Protein-protein interactions studied by EPR relaxation measurements: cytochrome c and cytochrome c oxidase.

The complex formed between cytochrome c oxidase from Paracoccus denitrificans and its electron-transfer partner cytochrome c has been studied by multi-frequency pulse electron paramagnetic resonance spectroscopy. The dipolar relaxation of a fast-relaxing paramagnetic center induced on a more slowly relaxing center can be used to measure their distance in the range of 1-4 nm. This method has been used here for the first time to study transient protein-protein complex formation, employing soluble fragments for both interacting species. We observed significantly enhanced transversal relaxation of the CuA center in cytochrome c oxidase due to the fast-relaxing iron of cytochrome c upon complex formation.

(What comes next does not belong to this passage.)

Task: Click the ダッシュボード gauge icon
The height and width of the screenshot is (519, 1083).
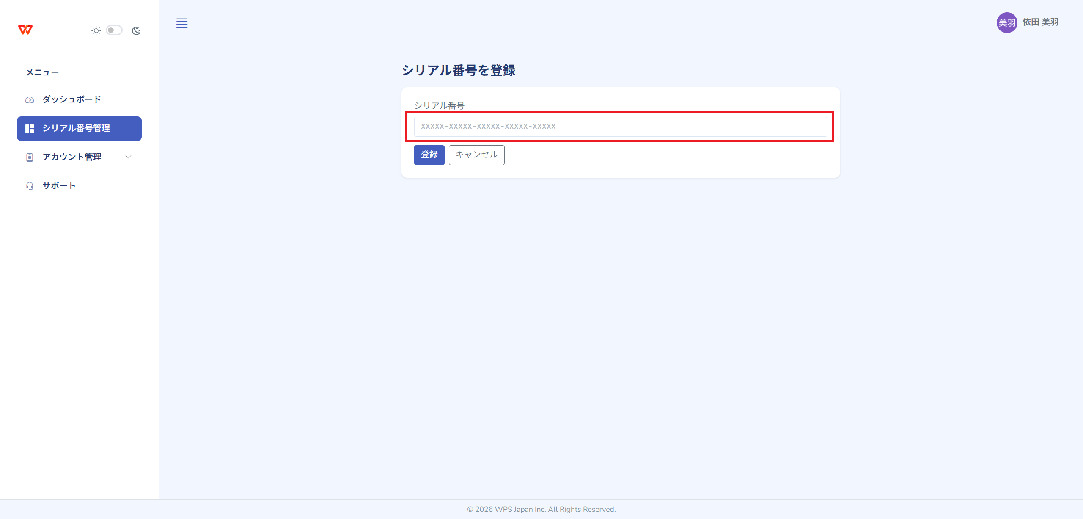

The possibility to measure cytochrome c oxidase in the presence and absence of cytochrome c permitted us to separate the dipolar relaxation from other relaxation contributions. This allowed a quantitative simulation and interpretation of the relaxation data. The specific temperature dependence of the dipolar relaxation together with the high orientational selectivity achieved at high magnetic field values may provide detailed information on distance and relative orientation of the two proteins with respect to each other in the complex. Our experimental results cannot be explained by any single well-defined structure of the complex of cytochrome c oxidase with cytochrome c, but rather suggest that a broad distribution in distances and relative orientations between the two proteins exist within this complex.